### WHAT IS BEING ASKED
Find "Task: Select the Sevilla city label" in the data, then restate the line it sits in and every later line word for word, ending with the last line.

### INFORMATION SHOWN
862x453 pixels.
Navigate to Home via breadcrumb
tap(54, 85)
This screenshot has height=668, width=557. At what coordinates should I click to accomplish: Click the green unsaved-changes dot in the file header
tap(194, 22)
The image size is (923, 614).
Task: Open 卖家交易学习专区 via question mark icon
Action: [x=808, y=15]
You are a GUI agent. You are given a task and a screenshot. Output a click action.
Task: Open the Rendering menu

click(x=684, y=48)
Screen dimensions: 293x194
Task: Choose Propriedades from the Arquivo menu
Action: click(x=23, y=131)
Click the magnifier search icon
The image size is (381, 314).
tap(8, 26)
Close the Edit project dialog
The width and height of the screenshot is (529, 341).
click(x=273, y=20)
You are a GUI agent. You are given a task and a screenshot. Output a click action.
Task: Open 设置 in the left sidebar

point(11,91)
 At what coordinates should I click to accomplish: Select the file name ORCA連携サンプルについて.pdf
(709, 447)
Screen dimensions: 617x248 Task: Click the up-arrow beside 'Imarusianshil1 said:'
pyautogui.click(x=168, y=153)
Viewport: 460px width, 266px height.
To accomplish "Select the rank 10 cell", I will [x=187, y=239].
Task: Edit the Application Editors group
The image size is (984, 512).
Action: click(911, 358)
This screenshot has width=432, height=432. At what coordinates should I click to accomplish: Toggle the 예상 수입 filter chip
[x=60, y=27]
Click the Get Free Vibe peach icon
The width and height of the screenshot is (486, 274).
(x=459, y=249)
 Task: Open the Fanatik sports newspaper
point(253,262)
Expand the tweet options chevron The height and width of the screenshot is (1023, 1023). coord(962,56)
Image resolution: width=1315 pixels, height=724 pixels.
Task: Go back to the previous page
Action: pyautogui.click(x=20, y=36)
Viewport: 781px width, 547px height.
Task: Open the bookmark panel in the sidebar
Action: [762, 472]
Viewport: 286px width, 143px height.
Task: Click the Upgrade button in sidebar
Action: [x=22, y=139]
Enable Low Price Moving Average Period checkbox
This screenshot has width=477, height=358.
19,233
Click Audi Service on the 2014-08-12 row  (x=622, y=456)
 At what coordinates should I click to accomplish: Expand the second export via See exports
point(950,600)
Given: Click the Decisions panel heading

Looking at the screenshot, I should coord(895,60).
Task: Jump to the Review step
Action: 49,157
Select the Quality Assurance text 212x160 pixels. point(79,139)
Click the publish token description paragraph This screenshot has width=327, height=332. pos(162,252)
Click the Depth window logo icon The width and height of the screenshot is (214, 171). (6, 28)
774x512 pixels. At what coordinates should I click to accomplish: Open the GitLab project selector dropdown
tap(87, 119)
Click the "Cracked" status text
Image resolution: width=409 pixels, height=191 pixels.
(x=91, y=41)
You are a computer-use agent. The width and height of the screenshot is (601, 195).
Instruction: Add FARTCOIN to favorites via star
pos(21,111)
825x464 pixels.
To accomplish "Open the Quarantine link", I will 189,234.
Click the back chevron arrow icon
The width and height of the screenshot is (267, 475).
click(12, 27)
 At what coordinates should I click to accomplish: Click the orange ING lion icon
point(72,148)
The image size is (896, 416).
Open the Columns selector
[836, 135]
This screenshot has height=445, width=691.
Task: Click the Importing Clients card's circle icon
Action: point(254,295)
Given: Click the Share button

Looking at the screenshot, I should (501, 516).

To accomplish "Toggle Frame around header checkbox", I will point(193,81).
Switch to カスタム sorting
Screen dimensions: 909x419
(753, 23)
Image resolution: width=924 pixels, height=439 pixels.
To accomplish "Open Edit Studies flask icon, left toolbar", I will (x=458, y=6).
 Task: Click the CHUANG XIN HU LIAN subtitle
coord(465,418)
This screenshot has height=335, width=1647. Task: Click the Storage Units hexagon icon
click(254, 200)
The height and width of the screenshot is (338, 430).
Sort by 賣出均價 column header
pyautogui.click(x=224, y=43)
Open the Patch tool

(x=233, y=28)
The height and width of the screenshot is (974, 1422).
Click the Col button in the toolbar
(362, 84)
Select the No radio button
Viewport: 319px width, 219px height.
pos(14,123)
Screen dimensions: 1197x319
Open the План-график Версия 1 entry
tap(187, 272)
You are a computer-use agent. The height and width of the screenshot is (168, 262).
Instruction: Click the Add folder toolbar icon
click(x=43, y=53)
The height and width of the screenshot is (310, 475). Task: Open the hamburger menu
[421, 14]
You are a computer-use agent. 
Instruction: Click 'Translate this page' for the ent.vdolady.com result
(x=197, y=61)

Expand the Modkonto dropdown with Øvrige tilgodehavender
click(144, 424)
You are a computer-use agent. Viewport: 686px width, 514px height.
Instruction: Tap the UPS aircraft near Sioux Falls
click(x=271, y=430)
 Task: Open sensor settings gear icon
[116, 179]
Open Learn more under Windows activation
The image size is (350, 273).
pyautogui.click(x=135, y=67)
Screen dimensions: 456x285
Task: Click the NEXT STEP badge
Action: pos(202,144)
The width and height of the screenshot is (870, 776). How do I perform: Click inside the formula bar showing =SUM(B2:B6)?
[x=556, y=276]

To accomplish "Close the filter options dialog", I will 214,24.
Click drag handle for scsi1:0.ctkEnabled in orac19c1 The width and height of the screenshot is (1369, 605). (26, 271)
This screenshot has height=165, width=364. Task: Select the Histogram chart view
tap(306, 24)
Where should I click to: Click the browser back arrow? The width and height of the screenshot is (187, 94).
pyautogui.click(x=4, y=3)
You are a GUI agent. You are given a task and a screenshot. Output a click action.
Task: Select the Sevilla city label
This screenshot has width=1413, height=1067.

### ANSWER SECTION
Task: Select the Sevilla city label
This screenshot has width=1413, height=1067.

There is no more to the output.